First it is a good idea to start with something as simple as possible, and then we need to understand that we _will_ need to learn vocabulary from the story itself. There will be dozens of unknowns in any story and learning them is part of the exercise (you don't need to put every one in your Anki but you do need to put a fair number in and look up enough that you can understand what is going on. Up to Lesson 20 is a bare minimum of structure (not saying it's too early to start but be aware that you're taking a big bite). Learning more vocabulary in the abstract isn't all that helpful because it mostly won't overlap with what you encounter anyway, which is why it is best to learn the vocabulary from the encounters themselves. But this means we are working slowly. There's no real way around that. Here are lessons where we walk through some simple material: ua-cam.com/video/g5uyGx5OnuE/v-deo.html ua-cam.com/video/Bpm9ygCuuXo/v-deo.html Here is one about acquiring vocabulary through the material: ua-cam.com/video/3rT1zaHSmog/v-deo.html
I don't think Professor Chomsky himself did. In its pure form it is certainly controversial, but I use it here really just as a glyph for the phenomenon of unconscious acquisition, which certainly happens. Of course it was very active when Professor Krashen was developing his theories, and I don't think it harmed them (although it may have contributed to his absolutism).

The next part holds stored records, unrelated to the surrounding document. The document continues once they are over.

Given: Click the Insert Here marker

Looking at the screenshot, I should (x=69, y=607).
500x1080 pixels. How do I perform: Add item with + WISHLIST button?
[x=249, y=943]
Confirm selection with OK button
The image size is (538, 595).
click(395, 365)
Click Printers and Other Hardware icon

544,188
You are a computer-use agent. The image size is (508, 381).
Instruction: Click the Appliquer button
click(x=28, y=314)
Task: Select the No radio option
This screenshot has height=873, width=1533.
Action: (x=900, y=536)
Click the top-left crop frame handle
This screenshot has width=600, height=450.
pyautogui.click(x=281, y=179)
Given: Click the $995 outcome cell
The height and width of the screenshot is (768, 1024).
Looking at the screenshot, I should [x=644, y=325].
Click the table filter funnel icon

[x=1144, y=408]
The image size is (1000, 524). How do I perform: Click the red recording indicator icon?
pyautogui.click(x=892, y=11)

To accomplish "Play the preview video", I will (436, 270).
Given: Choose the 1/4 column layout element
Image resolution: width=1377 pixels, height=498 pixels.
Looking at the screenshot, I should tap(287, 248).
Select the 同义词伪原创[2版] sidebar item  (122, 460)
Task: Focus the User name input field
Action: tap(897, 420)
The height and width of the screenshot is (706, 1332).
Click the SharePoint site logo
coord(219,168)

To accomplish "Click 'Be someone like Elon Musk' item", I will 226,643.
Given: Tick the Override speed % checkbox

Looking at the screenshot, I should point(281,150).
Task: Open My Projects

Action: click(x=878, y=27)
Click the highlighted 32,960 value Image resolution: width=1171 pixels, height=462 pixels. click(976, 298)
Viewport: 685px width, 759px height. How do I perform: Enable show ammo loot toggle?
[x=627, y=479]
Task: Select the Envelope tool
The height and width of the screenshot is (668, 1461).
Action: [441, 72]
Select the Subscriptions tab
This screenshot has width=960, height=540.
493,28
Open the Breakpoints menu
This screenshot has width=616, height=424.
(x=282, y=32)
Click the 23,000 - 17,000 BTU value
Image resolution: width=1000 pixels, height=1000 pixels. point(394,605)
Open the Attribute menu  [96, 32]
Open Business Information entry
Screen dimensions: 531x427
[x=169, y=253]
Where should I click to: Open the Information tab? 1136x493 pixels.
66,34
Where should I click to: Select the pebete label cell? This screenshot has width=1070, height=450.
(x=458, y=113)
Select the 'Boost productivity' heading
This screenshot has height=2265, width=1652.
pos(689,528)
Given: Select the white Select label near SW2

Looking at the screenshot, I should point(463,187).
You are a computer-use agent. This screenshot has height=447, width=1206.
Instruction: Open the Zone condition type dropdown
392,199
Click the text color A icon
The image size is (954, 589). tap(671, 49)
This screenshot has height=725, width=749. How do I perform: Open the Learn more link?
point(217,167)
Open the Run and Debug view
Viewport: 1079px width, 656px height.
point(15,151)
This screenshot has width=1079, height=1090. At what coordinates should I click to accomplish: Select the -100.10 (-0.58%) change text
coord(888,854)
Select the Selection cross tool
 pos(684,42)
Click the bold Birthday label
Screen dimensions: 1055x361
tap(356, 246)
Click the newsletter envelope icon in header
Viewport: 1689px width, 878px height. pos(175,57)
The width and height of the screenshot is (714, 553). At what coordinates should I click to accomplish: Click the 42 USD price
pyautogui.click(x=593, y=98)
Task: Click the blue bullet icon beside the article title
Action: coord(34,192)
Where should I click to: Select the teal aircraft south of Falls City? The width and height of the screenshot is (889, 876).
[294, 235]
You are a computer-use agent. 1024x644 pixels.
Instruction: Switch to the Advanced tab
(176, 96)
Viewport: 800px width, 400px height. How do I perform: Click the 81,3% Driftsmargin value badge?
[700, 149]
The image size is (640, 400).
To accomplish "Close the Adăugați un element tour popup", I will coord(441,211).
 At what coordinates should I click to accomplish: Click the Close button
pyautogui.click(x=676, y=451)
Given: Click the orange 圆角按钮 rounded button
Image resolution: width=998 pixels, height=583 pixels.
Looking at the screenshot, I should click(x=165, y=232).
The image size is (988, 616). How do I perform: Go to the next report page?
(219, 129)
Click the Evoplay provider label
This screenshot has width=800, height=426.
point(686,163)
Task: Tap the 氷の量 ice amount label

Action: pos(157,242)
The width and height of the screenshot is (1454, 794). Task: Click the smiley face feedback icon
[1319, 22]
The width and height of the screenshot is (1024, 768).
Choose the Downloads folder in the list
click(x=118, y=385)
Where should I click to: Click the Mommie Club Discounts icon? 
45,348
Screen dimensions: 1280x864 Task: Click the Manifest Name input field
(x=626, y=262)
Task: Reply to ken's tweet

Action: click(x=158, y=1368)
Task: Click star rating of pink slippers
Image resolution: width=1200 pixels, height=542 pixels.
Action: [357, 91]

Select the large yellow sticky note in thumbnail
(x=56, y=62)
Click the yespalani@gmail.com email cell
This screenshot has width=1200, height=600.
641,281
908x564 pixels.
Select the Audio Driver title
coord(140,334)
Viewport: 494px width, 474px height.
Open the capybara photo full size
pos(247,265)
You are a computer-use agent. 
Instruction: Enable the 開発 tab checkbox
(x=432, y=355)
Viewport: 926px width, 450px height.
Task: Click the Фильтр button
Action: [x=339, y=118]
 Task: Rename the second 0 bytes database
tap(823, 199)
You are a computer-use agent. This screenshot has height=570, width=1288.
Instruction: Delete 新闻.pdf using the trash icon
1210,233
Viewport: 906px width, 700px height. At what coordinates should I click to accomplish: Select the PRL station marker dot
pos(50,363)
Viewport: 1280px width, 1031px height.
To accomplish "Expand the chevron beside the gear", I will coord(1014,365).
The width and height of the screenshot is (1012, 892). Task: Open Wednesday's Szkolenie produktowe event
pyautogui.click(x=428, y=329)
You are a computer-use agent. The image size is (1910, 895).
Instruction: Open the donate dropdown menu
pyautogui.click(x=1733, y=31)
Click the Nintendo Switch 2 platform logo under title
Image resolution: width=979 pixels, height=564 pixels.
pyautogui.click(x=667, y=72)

Why don't u use a normal voice , this voice becomes hard to understand at times , I have to always use subtitles or see it like 5 times before I understand some videos of yours.
Ah, poor Dolly. You are always getting grief for voice. There was this female radio host of a classical music program I listened to. I was fascinated by her voice, and I thought she has to be British. When I got to meet her, I was suprised to find out that she was native to Denver, Colorado where I am also from. She was just speaking English with proper diction and grammer without any accent at all. I find your voice endearing, though I need to listen carefully.
Its partially what sounds like slamming two audio clips together, resulting in often very disjointed speech. Its made even more noticeable because the weird vtuber thing means you can see it constantly jolt. But eh, the actual lessons still better than I see elsewhere so eh
@@fearedjames Well I don't know about constantly but in fact I do not speak nearly as fluently as I seem to, so a lot of editing is needed to give the impression of reasonably unbroken speech.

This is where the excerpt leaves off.